Thursday 5 March 2020

Reclaiming My HEA: Thoughts on Partnership

Reclaiming My HEA is a regular feature where I share what's been going on with my separation and divorce.

It's been a challenging month.  I'm finding myself worn out and struggling to keep up with things.  Which is not particularly surprising since I tend to work pretty solidly starting at six a.m. and going until after ten p.m.  

6-7, I'm doing household or business paperwork.  
7-9, get the kids ready for school (or weekend activities).  
9-2:30 is my day job.  
2:30 to 3:30 is my writing time.  
3:30 to 4, kids get home from school and I get them started on homework. 
4 to 4:30, walk the dog.  
4:30 to 5:30, editing (if everything is going smoothly and I'm not dealing with Bromaggeddon).  
5:30 to 6, make dinner.  
6 to 6:30, family dinner.  
6:30 to 8, making sure the kids have done what they need to do for the next day and getting them started on bedtime.  
8 to collapse, more editing.  Weekends, more editing and doing my social media and blog prep.

I'm the one who manages everything, who keeps track of appointments, makes sure we don't run out of toilet paper, and deals with all the other stuff that needs to happen to keep things running smoothly.  It's a lot of work and frankly, it hasn't been going very smoothly of late.

This week, I read an interesting article talking about how writers don't talk about the fact that the industry depends on authors having outside financial support.  (Not strictly connected, but there's also an awesome thread by Tessa Sharpe about the finances of publishing.)

The author of the article, Ann Bauer, talks about how she couldn't write in her first marriage because she was dealing with all of the responsibilities of the household, parenting, and earning an income.  Then she met her second husband and for the first time, had "a true partner."

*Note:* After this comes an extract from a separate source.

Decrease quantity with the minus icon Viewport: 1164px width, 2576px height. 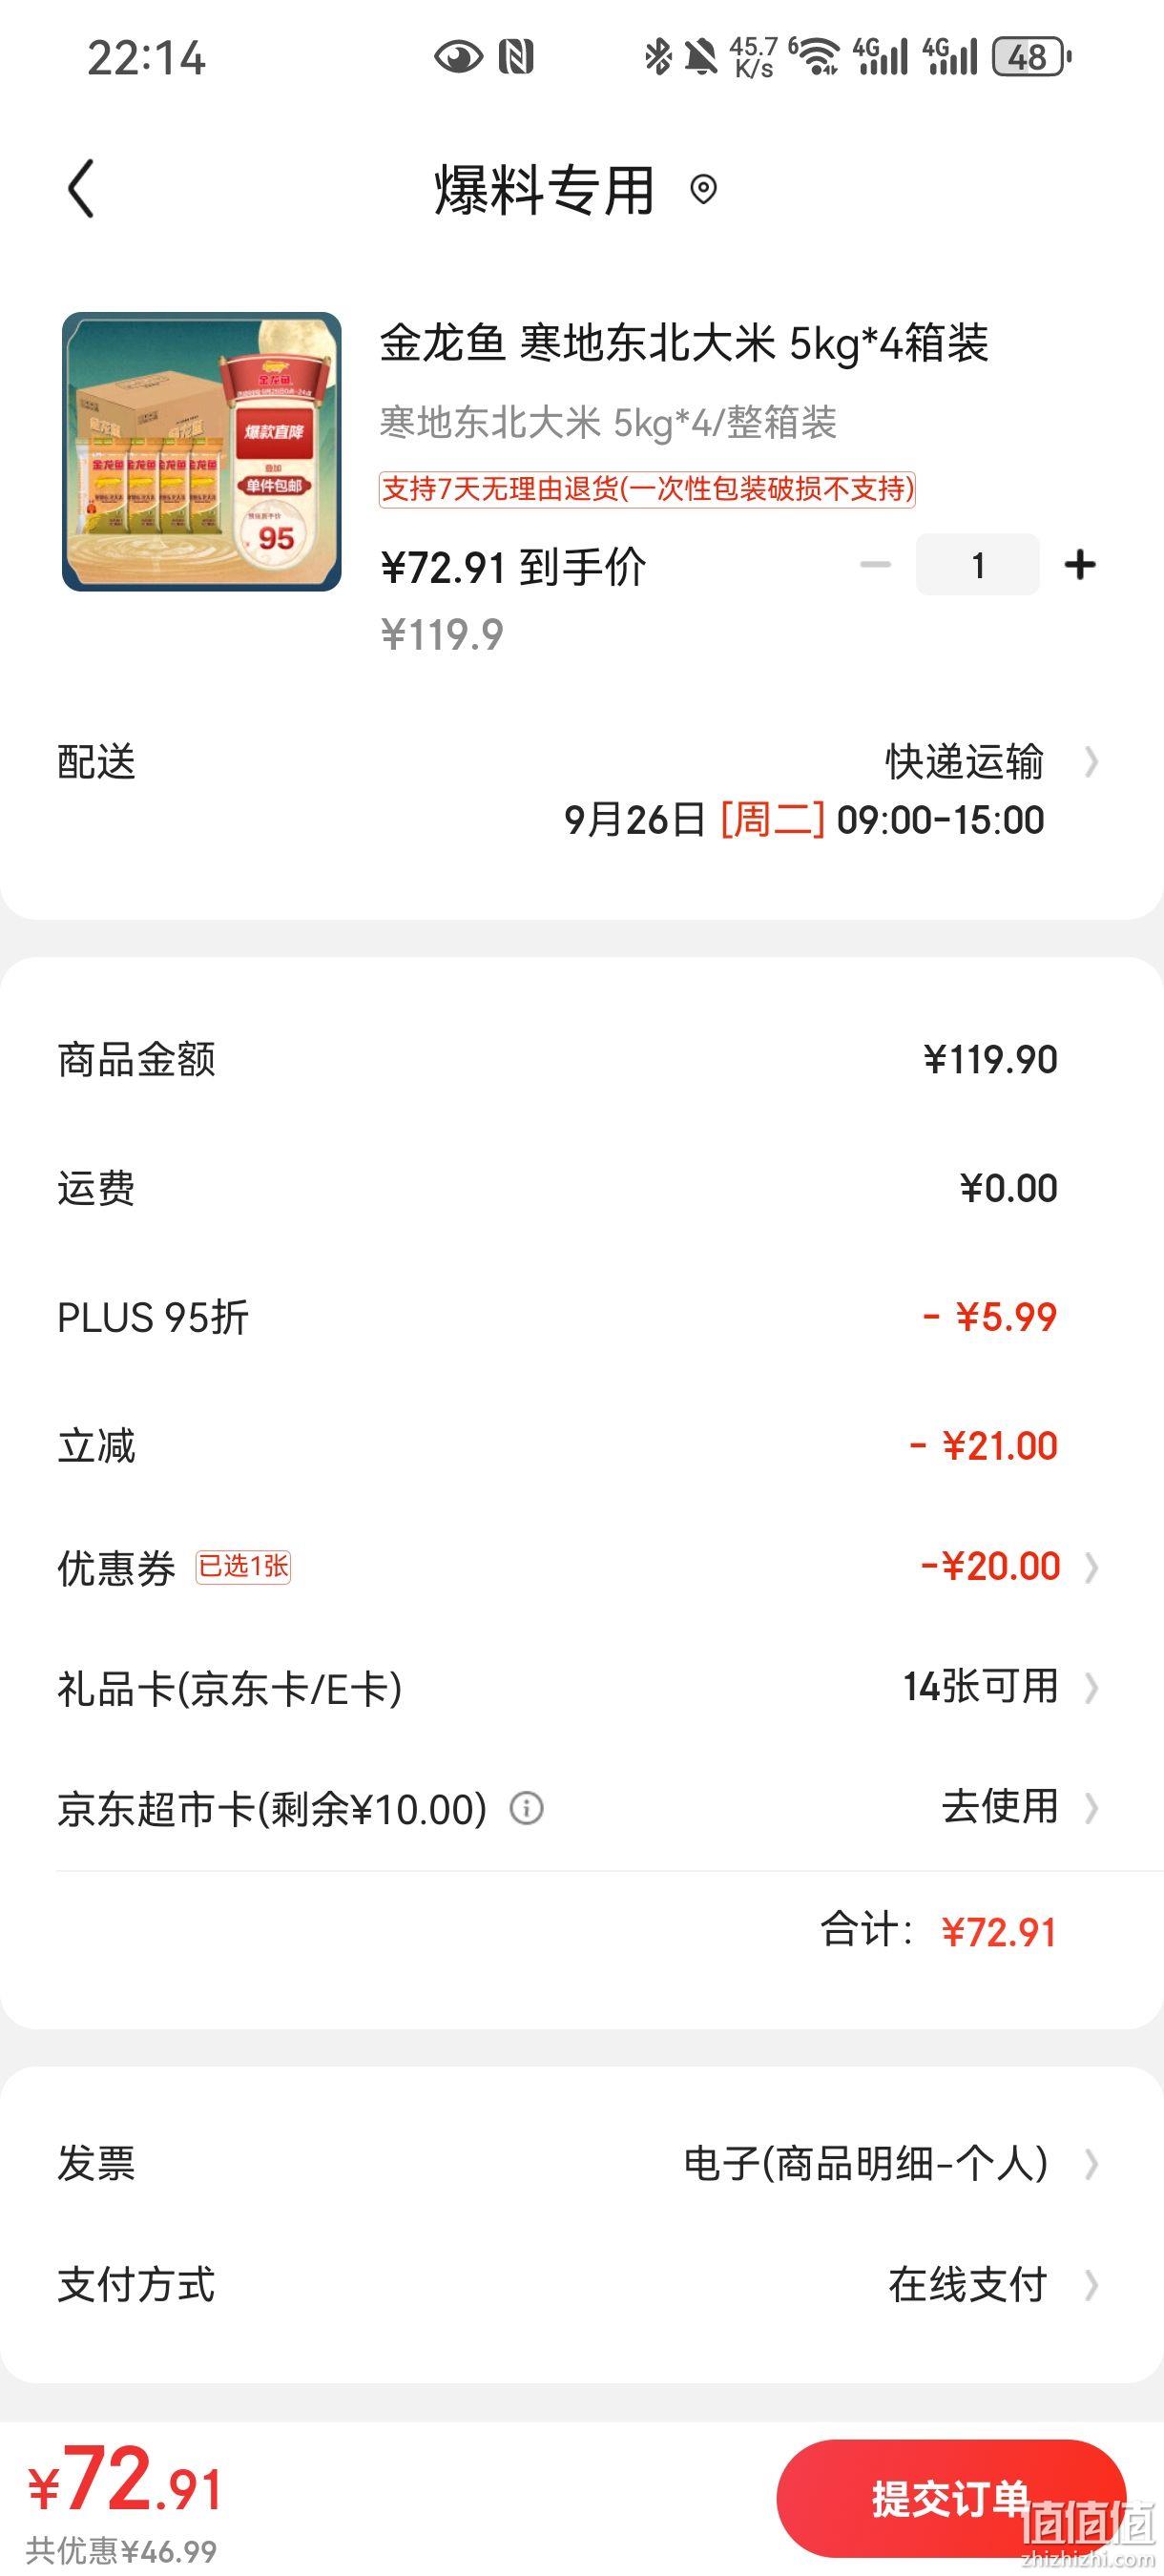click(x=875, y=565)
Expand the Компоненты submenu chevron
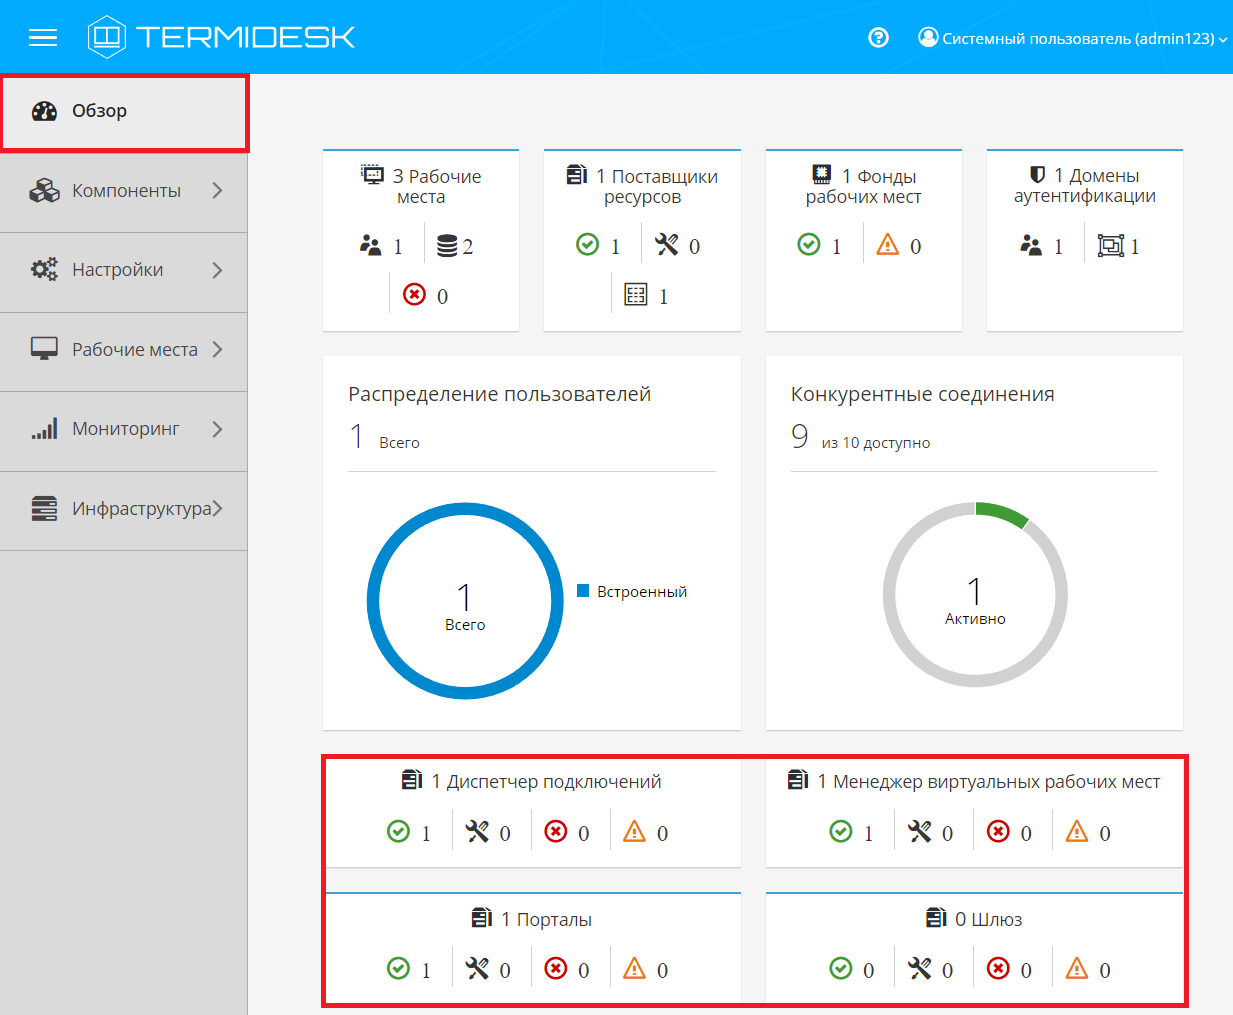Screen dimensions: 1233x1015 click(x=217, y=191)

Those three words stopped me dead in my reading.  Because I find that I can't imagine what that would be like.  I can imagine how a shapeshifting werebear would work, but I can't imagine having someone I could trust to help me with errands and responsibilities.

That's a pretty sad realization to come to.

The idea of going into the dating world is terrifying.  It wasn't particularly fun when I did it over twenty years ago.  Doing it now... not really something that I see going well.

But that's my fear talking and if decades of reading romance have taught me anything, it's that I need to listen to my hope as much as my fear.

So I'm going to take a lesson from my hopes and believe that it is possible for me to find an HEA.  Which means I will need to take some risks.  And I am strong enough to do that.